これは投げられたボールのエネレギーをいかに保存しておいて、ビン
に当たる時、一気に爆発させて、ピンを弾き飛ばしてストライクにする
かです。
また中の構造形状も多種多様で、その数40個。どのボールが自分に
合うかその選択に苦労し、迷うところです。

昔はボールの高重心、低重心を考えていましたが、今では物理学的
に高慣性、低慣性を問題にしています。

パターとドリル(指穴あけ)

ゴルフパターの種類の多いのには、おどろきます。パッティングはフィ
ーリングがいかに大切かを物語っているようです。自分に合ったフィー
リングのパターを見つけるために、次々と新しいパターを買い求める
ようです。

ボールのコアの形状が多種多様であることから、ボールに指穴をあけ
るドリルの方法、仕方は基本方針はあるものの、表面素材との組合
わせを考えると無限です。

ドリルの仕方により、ボールを大きく曲げたり、逆に曲がらないように
したり、また強く急激にフックさせたり、小さく緩やかにフックさせたり
します。

大きく強くフックするボールはピンを飛ばす力は大きく、ストライクに
なりやすい反面コントロールしがたい。その逆のボールは、コントロ
ールしやすいが、破壊力が弱くなります。

パターと同じように、いかに自分の投球のフィーリングに合ったボール
を作るかが大切です。

ゴルフボールとボウリングボール

ゴルフクラブと同様にボールの研究開発もすごい。一昔前までは、
糸巻ボールだけだったところに、ツーピースボールができ、その後さら
に改良され、硬軟はもちろん高中低の弾道まで選べる時代です。
また、メタル配合とか、筋肉分子構造とかいわれます。

ボウリングも最近は技術より、ボールの時代です。こちらも一昔前まで
は、一個のボールで、自分の全てのテクニックを駆使して、いかに強い
ボールを投げるかにあった。それが今や、いかにその時のレーンコン
ディションにマッチしたボールを選択できるかが勝敗を決めるといっても
過言でありません。

表面素材の改良と共にコアーの形状の力学的研究により、個性豊かな
ボールが次々と発売されます。その種類は極めて豊富です。こんな時代
ですから、プロボウラーともなれぱ、誰もがトーナメントに参加する時、
10数個のボールを持込むのが普通です。
アマチュアでも、大きい大会ともなれば同じように沢山のボールを用意し
ます。
週一のアベレージボウラーでも、速いレーン用と遅いレーン用の、最低
2個はもっています。

個性の強いボールが多いため、5〜6人で2〜3ゲーム同じレーンで投
げていると、レーンの状態が変化し、そのレーンにマッチしなくなり、別
のボールを使わざるを得なくなり、沢山のボールを用意しておく必要が
あるわけです。

パープレイとアベレージ200以

さて、ゴルフとボウリングのスコアーを比較することは、大変難しいこと
ですが、あえて挑戦してみます。

ゴルフは18ホールパー72ですが、ボウリングは1ゲーム200以上を
出すにはストライクを必ず2個以上〈ダブル、ターキー)続けなければ
なりません。
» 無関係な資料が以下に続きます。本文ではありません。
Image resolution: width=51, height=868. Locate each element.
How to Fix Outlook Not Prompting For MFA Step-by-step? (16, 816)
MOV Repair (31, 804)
ノーミスゲームでも、最高200までです。

ゴルフでボギーやダブルボギーを出しても、バーデイを1、2個でパー
プレイです。
ボウリングで1ミスをカバーするには、ストライクが連続3個、ターキー
が必要です。

そんなわけで、一日9〜15ゲーム、プロともなれば、一日30ゲーム
の大きな大会でアベレージ200以上はかなりの好成績と言えますの
で、パープレイとアベ200が同程度と判定しておきます。

ちなみに、プロテスト合格は一次テストー日15ゲーム、4日間4ヶ所
のボウリング場で合計60ゲーム、アベレージ195以上。
翌月二次テスト、同じく60ゲームアベレージ195以上です。

ゴルフとボウリング

この両者は両立しないとよく言われますが、私は両方やってます。
ゴルフのキャリアも長く20年ぐらいで、一時はゴルフにもかなり熱中
しましたが、最近10年は7対3でもっぱらボウリングです。
日曜日にゴルフとボウリングが重なると、どうしてもボウリングの方に
行ってしまい、県大会や全国大会で好成績を出すのが楽しみです。

思いつくままに書いてきましたが、ボウリングの神髄をご理解できた
でしょうか。
パーフェクトゲーム300点と全国制覇を目標に毎日スポーツボウリング
に励んでいます。

ボウリングは健康に大変良いスポーツです。特にシニアのスポーツと
して最適です。今からでも遅くありません、スポーツボウリングを始め
ましょう。

(平成9年4月13日)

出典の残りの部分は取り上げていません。